Your task ▸ Reproduce exactly the lines below, from the first through the one containing "You are a computer-use", and nothing more.
::::
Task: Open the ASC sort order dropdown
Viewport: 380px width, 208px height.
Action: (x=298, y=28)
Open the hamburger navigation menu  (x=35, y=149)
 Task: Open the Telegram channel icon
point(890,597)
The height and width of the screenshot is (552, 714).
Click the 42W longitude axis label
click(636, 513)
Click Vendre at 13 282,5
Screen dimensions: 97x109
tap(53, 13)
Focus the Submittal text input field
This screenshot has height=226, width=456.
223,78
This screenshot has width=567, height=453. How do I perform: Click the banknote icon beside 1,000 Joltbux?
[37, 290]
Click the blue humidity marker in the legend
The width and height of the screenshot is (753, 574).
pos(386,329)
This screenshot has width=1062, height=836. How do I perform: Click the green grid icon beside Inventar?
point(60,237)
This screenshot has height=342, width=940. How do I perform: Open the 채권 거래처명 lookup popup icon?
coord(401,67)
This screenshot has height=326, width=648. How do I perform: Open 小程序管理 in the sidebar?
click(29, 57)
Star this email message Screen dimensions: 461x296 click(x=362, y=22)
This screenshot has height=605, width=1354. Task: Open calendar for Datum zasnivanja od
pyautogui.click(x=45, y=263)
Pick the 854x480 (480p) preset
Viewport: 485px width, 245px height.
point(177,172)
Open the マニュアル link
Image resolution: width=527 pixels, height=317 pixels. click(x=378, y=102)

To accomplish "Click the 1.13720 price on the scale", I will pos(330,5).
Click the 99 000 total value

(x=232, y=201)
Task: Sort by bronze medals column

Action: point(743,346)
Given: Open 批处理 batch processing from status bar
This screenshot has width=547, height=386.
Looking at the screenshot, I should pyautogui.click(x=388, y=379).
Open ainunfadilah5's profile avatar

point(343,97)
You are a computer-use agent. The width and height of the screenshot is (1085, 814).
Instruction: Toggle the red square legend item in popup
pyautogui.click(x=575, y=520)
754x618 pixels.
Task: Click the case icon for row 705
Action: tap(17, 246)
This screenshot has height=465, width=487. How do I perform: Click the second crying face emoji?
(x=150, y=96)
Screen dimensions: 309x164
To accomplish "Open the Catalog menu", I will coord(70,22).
::::
Answer space ▸
Task: Open the ASC sort order dropdown
Viewport: 380px width, 208px height.
Action: (x=298, y=28)
Open the hamburger navigation menu  (x=35, y=149)
 Task: Open the Telegram channel icon
point(890,597)
The height and width of the screenshot is (552, 714).
Click the 42W longitude axis label
click(636, 513)
Click Vendre at 13 282,5
Screen dimensions: 97x109
tap(53, 13)
Focus the Submittal text input field
This screenshot has height=226, width=456.
223,78
This screenshot has width=567, height=453. How do I perform: Click the banknote icon beside 1,000 Joltbux?
[37, 290]
Click the blue humidity marker in the legend
The width and height of the screenshot is (753, 574).
pos(386,329)
This screenshot has width=1062, height=836. How do I perform: Click the green grid icon beside Inventar?
point(60,237)
This screenshot has height=342, width=940. How do I perform: Open the 채권 거래처명 lookup popup icon?
coord(401,67)
This screenshot has height=326, width=648. How do I perform: Open 小程序管理 in the sidebar?
click(29, 57)
Star this email message Screen dimensions: 461x296 click(x=362, y=22)
This screenshot has height=605, width=1354. Task: Open calendar for Datum zasnivanja od
pyautogui.click(x=45, y=263)
Pick the 854x480 (480p) preset
Viewport: 485px width, 245px height.
point(177,172)
Open the マニュアル link
Image resolution: width=527 pixels, height=317 pixels. click(x=378, y=102)

To accomplish "Click the 1.13720 price on the scale", I will pos(330,5).
Click the 99 000 total value

(x=232, y=201)
Task: Sort by bronze medals column

Action: point(743,346)
Given: Open 批处理 batch processing from status bar
This screenshot has width=547, height=386.
Looking at the screenshot, I should pyautogui.click(x=388, y=379).
Open ainunfadilah5's profile avatar

point(343,97)
You are a computer-use agent. The width and height of the screenshot is (1085, 814).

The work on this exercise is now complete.